Saved entries
= = =
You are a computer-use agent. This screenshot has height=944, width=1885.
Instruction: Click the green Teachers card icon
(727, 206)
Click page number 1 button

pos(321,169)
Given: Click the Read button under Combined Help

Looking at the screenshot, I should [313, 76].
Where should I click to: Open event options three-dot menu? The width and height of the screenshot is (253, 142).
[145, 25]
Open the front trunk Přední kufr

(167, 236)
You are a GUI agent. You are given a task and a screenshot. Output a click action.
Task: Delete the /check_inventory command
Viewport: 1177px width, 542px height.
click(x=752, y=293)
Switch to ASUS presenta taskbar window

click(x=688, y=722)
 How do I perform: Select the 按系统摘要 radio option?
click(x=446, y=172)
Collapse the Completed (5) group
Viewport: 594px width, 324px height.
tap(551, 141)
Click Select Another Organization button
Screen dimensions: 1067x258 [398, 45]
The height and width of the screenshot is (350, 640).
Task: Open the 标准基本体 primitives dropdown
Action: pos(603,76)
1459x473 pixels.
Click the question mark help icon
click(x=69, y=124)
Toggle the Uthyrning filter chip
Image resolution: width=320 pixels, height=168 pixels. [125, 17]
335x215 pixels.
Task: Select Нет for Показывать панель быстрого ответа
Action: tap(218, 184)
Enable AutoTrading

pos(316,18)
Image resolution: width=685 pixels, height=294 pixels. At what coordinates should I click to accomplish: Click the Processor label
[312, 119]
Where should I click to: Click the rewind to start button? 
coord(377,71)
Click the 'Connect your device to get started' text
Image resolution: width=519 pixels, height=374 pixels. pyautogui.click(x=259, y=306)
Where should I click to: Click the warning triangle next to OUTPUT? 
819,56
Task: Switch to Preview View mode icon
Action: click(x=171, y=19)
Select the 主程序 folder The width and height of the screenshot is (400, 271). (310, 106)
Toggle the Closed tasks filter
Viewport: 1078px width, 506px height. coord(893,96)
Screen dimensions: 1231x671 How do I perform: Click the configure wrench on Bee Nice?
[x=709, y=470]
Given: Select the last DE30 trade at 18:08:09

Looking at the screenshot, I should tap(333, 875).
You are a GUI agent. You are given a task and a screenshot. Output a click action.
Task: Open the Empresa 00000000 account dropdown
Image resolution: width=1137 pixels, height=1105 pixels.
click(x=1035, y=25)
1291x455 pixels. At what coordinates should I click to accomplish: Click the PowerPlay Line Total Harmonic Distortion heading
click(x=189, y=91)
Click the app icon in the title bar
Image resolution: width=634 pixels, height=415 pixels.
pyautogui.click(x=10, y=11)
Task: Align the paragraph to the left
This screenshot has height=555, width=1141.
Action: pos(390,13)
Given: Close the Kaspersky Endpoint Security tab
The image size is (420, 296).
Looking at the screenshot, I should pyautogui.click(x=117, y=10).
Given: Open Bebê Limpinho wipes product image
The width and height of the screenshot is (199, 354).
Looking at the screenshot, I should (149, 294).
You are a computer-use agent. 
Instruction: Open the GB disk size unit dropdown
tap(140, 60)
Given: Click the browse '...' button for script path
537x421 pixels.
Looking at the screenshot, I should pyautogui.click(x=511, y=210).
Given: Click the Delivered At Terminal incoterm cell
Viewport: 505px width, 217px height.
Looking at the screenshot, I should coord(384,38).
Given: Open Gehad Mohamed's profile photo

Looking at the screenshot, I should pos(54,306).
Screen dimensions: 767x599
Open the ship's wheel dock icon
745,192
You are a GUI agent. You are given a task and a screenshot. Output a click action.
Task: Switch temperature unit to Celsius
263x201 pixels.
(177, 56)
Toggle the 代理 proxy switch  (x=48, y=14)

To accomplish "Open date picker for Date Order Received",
= = =
_Exercise directions_
In the data above, find the line that contains "Open the ship's wheel dock icon" and the line that contains "Toggle the 代理". Repeat exactly those lines and every line between them, and only those.

_Expected answer_
Open the ship's wheel dock icon
745,192
You are a GUI agent. You are given a task and a screenshot. Output a click action.
Task: Switch temperature unit to Celsius
263x201 pixels.
(177, 56)
Toggle the 代理 proxy switch  (x=48, y=14)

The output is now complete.